══ Records
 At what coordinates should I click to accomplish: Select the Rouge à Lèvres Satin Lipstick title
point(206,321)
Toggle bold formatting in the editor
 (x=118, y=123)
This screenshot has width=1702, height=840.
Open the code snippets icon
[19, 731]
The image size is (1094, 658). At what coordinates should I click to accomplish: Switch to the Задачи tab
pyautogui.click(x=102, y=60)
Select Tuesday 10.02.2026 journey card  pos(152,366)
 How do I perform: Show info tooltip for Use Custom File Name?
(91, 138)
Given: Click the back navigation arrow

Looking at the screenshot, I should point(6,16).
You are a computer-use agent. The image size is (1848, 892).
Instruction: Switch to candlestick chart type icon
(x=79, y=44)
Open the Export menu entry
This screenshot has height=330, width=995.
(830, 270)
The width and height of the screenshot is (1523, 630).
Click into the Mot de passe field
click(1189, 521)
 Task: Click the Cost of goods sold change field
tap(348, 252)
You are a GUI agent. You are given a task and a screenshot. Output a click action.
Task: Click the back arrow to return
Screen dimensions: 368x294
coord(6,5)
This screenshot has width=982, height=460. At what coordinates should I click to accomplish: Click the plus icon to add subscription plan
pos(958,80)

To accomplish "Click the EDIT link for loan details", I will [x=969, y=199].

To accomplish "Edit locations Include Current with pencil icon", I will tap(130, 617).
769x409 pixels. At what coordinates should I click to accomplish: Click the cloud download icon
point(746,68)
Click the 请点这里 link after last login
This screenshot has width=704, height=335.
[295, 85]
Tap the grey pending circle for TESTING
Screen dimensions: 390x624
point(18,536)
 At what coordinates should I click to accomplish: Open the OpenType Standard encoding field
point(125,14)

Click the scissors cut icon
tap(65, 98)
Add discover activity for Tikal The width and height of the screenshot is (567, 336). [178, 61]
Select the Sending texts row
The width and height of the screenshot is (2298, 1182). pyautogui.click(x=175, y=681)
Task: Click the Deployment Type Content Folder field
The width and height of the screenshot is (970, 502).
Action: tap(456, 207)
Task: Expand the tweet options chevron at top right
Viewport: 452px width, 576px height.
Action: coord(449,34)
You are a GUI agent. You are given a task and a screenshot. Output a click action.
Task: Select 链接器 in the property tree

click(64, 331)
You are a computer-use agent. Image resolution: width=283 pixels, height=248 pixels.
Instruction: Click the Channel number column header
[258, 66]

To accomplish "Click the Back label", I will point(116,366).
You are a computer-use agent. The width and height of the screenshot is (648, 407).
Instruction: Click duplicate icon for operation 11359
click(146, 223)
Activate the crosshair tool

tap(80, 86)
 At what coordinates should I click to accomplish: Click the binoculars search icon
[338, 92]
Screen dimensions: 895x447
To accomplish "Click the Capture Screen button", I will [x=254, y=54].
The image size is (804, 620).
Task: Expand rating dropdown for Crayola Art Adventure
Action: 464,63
════
** What this task involves **
Look through the entries and find each line that has the string "computer". Copy those lines.

** Solution to this exercise **
You are a computer-use agent. The image size is (1848, 892).
You are a computer-use agent. Image resolution: width=283 pixels, height=248 pixels.
You are a computer-use agent. The width and height of the screenshot is (648, 407).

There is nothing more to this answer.